Optimized Production of Bioremediation Agent for Application in the Eco-Recovery of Oil Spill Site

Abstract

Abstract This study investigates the application of an optimization process in the formulation of a bioremediation agent modelled to mimics bioaugmentation and biostimulation and that offers a short half-life high degradation efficiency less intrusive and benign to petroleum spill-threatened biodiversity. Several optimized methods and processes were followed to harness the plethora of rhizobacterial isolates from aged oil contaminates sites, screening, and selection of isolates with potential for hydrocarbon degradation based on their specific enzymes activity and catabolic gene assay.
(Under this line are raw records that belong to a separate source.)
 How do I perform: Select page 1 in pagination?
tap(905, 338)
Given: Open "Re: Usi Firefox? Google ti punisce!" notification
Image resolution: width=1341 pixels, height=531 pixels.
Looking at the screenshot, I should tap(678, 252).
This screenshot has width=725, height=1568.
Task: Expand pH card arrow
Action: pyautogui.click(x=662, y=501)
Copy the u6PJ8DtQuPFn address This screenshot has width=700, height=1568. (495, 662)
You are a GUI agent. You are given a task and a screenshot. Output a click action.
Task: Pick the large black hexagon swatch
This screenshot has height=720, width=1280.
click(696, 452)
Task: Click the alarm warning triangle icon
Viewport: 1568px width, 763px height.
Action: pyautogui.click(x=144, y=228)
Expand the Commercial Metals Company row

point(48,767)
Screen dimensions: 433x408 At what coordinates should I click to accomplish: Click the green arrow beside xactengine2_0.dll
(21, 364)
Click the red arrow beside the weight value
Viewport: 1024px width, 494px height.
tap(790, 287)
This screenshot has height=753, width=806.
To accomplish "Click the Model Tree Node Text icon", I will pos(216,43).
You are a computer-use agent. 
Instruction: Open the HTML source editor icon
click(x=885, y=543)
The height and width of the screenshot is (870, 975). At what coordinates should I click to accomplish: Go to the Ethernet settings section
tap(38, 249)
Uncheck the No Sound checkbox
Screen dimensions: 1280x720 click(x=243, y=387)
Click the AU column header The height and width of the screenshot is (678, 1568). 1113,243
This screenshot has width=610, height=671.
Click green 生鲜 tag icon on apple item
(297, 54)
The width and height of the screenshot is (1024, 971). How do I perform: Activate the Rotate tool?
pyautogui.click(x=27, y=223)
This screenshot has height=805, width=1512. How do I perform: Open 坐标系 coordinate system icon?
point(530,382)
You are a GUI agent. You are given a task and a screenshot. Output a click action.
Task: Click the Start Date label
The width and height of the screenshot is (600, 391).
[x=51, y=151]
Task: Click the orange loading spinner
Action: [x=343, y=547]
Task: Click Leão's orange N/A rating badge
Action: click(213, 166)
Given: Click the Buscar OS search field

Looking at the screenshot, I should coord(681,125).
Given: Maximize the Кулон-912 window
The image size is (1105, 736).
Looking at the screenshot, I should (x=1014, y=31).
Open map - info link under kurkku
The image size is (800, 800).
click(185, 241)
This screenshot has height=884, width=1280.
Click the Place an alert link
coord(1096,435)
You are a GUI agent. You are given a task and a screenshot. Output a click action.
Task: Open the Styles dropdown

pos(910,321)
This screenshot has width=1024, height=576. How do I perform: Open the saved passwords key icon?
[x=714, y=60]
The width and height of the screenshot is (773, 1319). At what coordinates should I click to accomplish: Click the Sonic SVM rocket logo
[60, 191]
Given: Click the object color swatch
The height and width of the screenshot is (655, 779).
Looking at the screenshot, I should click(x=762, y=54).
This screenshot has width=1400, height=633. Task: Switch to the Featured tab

One Variable At a Time (OVAT) is applied to screen and select the best agrowaste materials with limiting organic nutrients to support high throughput rhizobacterial isolates cultivation and for which the isolates showed a high substrate utilization affinity. The Monod model was used to establish the optimum organic nutrient capacity as estimated from their agrowaste materials proximate assay. These led to the selection of four rhizobacterial isolates and three agrowaste materials that constitutes the independent factors in the enhancement of petroleum hydrocarbon removal from contaminated soil. To further optimize this process, a multivariate statistical technique of the Box-Behnken method of 15 runs design having the independent variables of bacterial consortia (Pseudomonas fluorescens, Achromobacter agilis, Bacillus thuringiensis, and Staphylococcus lentus) of 5 to 7% inocula size, nitrogen nutrient (corn steep liquor) of 0.331 to 0.662 mgkg-1 and phosphorus nutrient (poultry droppings) 39.4 to 197.4 mgkg-1 was adopted and the model resulted in the randomization of nutrients and consortia in ratios designed to formulate a bioremediation agent. To this composition, a rich potassium source (plantain peels char) of 22.0 mgkg-1 was added. A bioremediation application study was set-up to follow the Box-Behnken modelled results and was monitored for 56d with initial Total Petroleum Hydrocarbon (TPH) content of 9744 mgkg-1 and Total Hydrocarbon Content (THC) of 964 mgkg-1. The model response from the treated sample shows a half-life of 6d, with degradation efficiency of 89.6% and 88.7% for TPH and THC removal after 21d of the study. This study established the feasibility of the application of an optimization model in the development of an efficient bioremediation agent suitable for the eco-recovery of oil spill sites.